# Inside Adobe's OpenTelemetry pipeline: simplicity at scale

As part of an ongoing series, the Developer Experience SIG interviews
organizations about their real-world OpenTelemetry Collector deployments to
share practical lessons with the broader community. This post features Adobe, a
global software company whose observability team has built an
OpenTelemetry-based telemetry pipeline designed for simplicity at massive scale,
with thousands of collectors running per signal type across the company's
infrastructure.

## Organizational structure

Adobe's central observability team is responsible for providing observability
infrastructure across the company. However, as
[Bogdan Stancu](https://github.com/bogdan-st), Senior Software Engineer,
explained, Adobe's history of acquisitions means the landscape is not fully
consolidated. Some large product groups have their own dedicated observability
teams, while the central team serves as the primary provider.

The OpenTelemetry-based pipeline was introduced as a new option alongside
existing monitoring solutions, designed primarily for new applications and
deployments. Adoption is voluntary, not mandated. Existing applications with
established monitoring have not been migrated.

## OpenTelemetry adoption

The decision to adopt OpenTelemetry was driven by alignment between the
project's capabilities and the team's goals. The observability team needed a
solution that could serve Adobe's diverse technology landscape, support multiple
backends, and remain simple for service teams to adopt.

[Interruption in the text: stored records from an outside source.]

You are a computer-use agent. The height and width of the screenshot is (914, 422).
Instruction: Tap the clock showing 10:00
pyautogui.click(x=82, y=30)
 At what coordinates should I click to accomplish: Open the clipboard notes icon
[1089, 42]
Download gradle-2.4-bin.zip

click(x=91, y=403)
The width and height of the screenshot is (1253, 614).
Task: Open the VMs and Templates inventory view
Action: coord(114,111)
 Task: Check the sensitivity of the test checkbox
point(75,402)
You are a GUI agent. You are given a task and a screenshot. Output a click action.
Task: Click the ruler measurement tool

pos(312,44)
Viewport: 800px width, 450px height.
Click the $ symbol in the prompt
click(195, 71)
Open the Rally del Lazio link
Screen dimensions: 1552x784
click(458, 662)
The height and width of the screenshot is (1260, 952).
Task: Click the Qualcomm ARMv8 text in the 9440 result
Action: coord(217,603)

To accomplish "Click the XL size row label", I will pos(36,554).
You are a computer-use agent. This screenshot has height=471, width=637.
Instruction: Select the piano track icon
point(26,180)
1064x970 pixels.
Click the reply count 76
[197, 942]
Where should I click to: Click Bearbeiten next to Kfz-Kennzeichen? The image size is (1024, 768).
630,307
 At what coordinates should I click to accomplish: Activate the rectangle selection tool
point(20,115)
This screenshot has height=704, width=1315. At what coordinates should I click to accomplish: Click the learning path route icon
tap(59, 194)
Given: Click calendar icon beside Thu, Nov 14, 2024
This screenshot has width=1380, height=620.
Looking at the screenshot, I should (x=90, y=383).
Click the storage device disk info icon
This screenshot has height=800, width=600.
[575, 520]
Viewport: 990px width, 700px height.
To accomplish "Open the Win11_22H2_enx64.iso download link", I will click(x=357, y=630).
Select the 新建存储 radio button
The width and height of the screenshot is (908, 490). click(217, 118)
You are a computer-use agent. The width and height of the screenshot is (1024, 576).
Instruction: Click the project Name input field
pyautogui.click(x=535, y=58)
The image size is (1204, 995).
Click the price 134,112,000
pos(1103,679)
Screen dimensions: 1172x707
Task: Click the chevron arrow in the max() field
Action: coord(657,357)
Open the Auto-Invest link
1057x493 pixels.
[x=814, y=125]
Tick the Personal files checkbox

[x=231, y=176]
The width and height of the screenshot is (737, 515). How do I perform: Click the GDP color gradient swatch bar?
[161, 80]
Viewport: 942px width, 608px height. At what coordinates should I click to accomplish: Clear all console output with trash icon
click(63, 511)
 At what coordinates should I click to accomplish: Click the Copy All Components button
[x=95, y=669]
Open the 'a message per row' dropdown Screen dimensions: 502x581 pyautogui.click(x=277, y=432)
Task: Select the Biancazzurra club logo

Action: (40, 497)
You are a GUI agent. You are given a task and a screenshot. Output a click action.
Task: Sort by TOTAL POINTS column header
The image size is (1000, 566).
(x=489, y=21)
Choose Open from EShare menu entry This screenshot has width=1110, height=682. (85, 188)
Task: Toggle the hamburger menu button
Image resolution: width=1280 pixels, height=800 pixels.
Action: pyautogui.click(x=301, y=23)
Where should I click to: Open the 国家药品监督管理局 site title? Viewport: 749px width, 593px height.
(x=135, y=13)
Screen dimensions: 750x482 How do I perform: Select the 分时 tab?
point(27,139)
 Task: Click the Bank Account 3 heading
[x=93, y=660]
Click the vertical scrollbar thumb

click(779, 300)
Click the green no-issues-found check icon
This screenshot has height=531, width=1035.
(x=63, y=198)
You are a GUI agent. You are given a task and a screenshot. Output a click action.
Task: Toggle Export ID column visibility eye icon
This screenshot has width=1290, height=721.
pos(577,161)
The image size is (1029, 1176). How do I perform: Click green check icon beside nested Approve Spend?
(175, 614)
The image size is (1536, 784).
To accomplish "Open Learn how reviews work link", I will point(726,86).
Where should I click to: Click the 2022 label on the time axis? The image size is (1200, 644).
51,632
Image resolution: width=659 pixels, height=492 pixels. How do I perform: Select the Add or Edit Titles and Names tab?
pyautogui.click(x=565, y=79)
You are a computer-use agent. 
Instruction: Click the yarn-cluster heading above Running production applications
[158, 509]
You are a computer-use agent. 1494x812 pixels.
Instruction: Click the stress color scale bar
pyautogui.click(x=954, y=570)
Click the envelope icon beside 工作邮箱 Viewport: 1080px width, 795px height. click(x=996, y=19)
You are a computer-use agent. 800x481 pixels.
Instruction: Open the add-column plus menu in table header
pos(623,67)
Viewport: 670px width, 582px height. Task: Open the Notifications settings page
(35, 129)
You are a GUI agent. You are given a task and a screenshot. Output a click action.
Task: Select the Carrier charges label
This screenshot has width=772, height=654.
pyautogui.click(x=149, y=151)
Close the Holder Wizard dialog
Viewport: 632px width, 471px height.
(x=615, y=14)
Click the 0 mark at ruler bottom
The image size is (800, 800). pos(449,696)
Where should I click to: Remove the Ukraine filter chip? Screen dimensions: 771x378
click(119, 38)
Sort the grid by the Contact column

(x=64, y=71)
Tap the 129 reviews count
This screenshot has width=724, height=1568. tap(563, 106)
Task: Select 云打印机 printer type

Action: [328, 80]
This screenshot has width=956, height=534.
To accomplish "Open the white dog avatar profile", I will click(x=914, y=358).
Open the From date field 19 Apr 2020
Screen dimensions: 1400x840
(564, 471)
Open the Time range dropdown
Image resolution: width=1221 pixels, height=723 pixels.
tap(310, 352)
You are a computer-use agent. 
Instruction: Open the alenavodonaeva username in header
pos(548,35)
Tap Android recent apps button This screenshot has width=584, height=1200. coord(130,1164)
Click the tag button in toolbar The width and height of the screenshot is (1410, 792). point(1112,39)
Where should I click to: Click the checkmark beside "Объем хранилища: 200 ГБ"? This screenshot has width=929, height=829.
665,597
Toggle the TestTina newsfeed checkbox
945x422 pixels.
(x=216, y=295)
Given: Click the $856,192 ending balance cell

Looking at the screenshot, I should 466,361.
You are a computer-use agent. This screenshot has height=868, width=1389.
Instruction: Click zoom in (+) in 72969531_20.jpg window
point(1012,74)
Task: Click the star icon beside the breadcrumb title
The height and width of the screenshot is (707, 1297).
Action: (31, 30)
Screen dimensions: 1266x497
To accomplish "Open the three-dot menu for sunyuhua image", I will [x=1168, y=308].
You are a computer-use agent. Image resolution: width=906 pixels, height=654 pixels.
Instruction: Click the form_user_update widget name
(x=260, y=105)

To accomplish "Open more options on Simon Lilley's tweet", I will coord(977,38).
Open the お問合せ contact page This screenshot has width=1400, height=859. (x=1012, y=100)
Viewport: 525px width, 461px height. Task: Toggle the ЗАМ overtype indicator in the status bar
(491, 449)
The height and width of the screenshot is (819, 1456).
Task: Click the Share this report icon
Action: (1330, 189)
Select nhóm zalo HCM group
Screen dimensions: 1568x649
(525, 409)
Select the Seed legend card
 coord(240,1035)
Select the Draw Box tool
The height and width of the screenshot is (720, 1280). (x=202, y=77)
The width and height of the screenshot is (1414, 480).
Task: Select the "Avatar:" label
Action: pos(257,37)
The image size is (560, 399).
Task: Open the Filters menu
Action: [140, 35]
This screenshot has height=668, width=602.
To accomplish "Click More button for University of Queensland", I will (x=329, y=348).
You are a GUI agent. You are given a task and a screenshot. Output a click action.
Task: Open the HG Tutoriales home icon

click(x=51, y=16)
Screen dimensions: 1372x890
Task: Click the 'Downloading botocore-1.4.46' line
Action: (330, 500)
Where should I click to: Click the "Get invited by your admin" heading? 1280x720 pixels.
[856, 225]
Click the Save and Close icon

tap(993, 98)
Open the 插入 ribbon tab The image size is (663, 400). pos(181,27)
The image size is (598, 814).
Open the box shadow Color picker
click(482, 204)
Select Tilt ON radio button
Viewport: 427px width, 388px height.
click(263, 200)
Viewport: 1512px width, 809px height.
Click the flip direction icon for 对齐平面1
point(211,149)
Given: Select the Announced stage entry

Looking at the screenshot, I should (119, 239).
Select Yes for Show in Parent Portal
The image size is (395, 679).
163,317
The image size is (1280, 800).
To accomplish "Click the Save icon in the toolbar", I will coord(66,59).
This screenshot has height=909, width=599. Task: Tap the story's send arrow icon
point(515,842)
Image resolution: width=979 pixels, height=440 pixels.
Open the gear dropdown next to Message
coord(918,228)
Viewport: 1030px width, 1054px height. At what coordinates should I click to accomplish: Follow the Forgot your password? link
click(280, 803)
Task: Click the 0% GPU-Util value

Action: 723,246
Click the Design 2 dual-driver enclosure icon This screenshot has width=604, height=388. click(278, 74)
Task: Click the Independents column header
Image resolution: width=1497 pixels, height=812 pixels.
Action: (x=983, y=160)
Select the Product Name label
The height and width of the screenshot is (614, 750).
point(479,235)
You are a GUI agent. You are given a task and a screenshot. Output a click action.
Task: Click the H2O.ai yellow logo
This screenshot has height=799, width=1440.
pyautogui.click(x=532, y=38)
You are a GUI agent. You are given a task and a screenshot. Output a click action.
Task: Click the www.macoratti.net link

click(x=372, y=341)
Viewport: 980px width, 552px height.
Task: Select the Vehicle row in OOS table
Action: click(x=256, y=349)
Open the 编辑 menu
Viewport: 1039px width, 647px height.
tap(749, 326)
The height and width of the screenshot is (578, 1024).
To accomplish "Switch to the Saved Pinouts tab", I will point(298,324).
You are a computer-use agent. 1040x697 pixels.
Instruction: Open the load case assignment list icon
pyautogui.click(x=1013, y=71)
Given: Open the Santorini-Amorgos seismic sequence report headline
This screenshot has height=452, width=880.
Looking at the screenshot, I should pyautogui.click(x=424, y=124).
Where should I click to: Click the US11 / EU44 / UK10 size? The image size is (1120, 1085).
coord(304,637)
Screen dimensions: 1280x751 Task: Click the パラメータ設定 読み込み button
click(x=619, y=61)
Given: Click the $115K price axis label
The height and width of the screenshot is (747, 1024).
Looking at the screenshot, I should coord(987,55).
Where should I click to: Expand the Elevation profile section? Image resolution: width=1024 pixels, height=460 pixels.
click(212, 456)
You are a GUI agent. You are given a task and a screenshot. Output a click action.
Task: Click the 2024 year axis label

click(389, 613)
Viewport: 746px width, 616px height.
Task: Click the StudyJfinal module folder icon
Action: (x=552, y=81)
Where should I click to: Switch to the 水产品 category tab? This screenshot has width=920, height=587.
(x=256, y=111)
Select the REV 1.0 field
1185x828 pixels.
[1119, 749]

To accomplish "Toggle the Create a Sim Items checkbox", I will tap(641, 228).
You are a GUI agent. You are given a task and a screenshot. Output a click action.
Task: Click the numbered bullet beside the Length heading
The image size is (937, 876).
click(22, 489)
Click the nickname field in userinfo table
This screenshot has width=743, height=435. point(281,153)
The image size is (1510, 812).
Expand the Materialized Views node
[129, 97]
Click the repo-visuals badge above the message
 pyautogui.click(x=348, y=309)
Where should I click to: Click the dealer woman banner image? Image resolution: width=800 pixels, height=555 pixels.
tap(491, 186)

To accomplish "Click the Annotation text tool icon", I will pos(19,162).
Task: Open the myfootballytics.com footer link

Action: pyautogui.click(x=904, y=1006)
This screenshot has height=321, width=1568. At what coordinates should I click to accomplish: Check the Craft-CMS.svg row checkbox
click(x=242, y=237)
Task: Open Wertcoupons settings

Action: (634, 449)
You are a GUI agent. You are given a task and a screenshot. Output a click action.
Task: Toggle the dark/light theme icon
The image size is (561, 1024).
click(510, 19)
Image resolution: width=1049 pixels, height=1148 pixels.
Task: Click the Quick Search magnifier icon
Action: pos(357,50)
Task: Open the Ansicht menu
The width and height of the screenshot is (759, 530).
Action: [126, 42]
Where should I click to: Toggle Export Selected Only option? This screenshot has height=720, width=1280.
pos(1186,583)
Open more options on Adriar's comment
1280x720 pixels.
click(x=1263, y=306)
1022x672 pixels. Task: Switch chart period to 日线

> "It matched everything that we wanted," Bogdan said.

The [OpenTelemetry Operator](/docs/platforms/kubernetes/operator/), the
Collector's component model, and community Helm charts provided the building
blocks for a platform-level observability offering that could scale without
requiring deep OpenTelemetry expertise from individual service teams.

## Architecture: a three-tier collector pipeline

Adobe's collector architecture follows a three-tier design: a user-facing Helm
chart containing two collectors, a centralized managed namespace with per-signal
collector deployments, and the observability backends.

![Adobe architecture diagram](adobe-architecture.png)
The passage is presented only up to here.